Figure 3. Schematic illustration of the possible pathophysiology of aldosterone induced renal injuries.

A. MR nuclear immunolocalization in PA was higher than that in EH, demonstrating that MR was more activated and translocated into nucleus as a result of abundant binding with aldosterone. Predominant 11βHSD2 catalytic status detected could compensate for aldosterone excess. Autonomous aldosterone excess (low renin and high aldosterone) could also reduce tubulo-glomerular feedback, resulting in hyperfiltrating status of the remaining glomerulus, histologically recognizable as glomerular hypertrophy. Aldosterone could also directly damage podocytes, and cause foot process effacement. Subsequently induced proteinuria also exacerbated glomerulosclerosis, histologically recognizable as progressive glomerular sclerosis demonstrated by the higher proportion of not only GGS but also SGS. In particular, the prevalence of global glomerulosclerosis accurately reflected the post-operative eGFR after adrenalectomy. Aldosterone could also influence vessels via non-genomic and genomic pathways and cause endothelial swelling and dysfunction, increasing vascular stiffness or peripheral resistance.
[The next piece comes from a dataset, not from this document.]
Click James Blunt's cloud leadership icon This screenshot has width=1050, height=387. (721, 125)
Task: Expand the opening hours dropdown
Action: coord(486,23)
Therefore, topical renal blood flow could be finally reduced. Therefore, aldosterone-induced renal injury could be systemically induced by multiple pathways. B. 11βHSD2 and MR immunoreactivity was more abundant in PA than EH. 11βHSD2 converted cortisol into cortisone, an inactive form of cortisol. In contrast, 11βHSD1 converted cortisone into cortisol. When 11βHSD2 was not active, MR was occupied by cortisol and aldosterone could not bind with MR. In PA, 11βHSD2-predominant status allowed aldosterone to bind MR and activate pro-fibrotic pathways.